====== Information supplied ======
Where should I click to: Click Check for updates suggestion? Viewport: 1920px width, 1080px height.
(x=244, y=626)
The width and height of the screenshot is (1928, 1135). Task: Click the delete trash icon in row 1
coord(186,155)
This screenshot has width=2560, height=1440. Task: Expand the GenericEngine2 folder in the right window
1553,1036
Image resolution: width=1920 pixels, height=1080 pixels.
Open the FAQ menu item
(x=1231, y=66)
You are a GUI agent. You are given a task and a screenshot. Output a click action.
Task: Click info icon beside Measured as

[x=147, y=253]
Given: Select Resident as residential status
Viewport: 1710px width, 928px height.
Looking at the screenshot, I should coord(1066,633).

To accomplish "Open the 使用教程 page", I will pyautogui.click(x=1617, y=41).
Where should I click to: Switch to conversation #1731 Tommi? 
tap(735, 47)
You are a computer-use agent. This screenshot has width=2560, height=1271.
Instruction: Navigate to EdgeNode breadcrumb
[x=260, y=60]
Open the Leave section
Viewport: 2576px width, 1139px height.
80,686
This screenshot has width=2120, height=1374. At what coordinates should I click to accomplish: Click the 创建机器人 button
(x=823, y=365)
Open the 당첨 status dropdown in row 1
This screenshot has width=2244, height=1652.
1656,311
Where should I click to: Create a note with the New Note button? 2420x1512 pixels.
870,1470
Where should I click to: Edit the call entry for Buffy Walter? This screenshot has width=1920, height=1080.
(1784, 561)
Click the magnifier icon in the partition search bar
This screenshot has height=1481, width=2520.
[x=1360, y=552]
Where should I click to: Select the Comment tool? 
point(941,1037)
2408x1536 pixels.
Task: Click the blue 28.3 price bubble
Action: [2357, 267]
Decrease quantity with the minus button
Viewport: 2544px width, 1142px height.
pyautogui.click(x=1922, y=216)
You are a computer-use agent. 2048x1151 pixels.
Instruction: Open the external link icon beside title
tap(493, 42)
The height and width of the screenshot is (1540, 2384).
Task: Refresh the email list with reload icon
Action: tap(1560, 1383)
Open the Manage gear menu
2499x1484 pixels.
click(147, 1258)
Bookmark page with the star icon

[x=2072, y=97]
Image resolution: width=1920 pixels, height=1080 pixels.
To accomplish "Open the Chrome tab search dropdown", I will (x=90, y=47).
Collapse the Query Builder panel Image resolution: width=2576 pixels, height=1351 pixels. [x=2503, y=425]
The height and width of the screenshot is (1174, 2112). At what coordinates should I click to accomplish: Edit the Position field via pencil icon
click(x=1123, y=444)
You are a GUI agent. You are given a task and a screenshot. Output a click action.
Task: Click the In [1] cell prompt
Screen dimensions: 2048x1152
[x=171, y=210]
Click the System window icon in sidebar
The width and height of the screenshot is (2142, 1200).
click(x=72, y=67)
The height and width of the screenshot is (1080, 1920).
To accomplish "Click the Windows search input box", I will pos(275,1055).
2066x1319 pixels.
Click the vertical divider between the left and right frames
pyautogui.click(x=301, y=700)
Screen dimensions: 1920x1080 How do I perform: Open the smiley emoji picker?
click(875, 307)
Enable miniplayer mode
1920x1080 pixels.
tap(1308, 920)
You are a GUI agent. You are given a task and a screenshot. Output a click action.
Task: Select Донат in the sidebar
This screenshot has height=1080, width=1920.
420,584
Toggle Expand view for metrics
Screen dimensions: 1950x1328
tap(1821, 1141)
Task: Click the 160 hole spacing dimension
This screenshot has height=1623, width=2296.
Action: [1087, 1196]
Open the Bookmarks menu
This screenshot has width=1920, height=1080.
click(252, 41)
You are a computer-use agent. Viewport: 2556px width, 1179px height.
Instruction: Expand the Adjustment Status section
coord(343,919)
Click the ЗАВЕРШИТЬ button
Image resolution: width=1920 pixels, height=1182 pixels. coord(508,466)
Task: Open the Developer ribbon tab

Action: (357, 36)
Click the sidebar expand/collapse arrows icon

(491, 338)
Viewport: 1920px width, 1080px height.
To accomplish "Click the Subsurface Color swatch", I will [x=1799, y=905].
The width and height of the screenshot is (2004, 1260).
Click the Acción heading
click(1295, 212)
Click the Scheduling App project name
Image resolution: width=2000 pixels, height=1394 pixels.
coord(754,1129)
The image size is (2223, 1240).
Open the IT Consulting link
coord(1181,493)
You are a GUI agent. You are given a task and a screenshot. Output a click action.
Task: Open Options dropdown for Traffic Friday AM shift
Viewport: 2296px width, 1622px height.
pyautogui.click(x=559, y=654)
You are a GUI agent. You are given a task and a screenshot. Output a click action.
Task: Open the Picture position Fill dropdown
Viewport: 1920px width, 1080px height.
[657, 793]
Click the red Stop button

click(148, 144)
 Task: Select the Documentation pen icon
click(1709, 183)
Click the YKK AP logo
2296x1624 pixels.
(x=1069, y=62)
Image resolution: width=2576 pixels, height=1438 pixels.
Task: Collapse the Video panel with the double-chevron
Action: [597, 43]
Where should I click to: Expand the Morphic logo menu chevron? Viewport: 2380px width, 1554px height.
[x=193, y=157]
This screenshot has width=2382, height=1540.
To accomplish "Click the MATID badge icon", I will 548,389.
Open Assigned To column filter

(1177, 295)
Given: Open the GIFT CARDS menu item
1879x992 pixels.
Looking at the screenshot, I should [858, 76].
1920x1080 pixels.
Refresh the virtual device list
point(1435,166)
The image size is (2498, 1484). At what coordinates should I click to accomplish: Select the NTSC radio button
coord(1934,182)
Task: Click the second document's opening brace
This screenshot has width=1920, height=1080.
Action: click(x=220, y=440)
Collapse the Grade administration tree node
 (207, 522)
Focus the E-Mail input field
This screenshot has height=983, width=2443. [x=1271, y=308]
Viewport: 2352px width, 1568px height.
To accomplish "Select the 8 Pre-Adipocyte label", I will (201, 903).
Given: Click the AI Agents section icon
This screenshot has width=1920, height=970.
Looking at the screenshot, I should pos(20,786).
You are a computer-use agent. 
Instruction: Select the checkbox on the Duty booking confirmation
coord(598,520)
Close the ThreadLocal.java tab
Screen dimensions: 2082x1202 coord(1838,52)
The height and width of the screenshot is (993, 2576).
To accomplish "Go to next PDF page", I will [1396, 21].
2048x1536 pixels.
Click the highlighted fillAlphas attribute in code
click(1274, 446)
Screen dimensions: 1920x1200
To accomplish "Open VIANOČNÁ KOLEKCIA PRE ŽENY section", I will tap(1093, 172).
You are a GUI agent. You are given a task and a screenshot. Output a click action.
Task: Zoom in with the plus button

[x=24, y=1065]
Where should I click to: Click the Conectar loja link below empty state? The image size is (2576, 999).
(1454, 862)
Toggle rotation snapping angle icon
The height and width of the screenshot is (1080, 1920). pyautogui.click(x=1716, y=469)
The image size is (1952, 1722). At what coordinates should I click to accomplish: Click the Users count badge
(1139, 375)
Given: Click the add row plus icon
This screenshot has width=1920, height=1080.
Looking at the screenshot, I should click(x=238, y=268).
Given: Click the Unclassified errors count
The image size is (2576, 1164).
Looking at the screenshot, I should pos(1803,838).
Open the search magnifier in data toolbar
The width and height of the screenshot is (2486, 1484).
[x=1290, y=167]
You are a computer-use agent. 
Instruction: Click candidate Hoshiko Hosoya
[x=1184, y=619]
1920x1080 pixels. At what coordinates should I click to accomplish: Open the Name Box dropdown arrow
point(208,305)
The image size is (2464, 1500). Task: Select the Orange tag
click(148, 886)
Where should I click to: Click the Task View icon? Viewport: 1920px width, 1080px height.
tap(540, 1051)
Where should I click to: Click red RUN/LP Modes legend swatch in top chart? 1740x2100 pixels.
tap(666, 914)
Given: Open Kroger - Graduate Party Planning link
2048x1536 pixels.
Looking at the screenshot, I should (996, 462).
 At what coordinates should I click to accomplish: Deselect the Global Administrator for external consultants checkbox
======
# Aim of the task
When a line of the material holds the string "computer", copy that line.

# Task result
You are a computer-use agent. This screenshot has width=2560, height=1271.
You are a computer-use agent. 2048x1151 pixels.
You are a computer-use agent. Viewport: 2556px width, 1179px height.
You are a computer-use agent. 
You are a computer-use agent. 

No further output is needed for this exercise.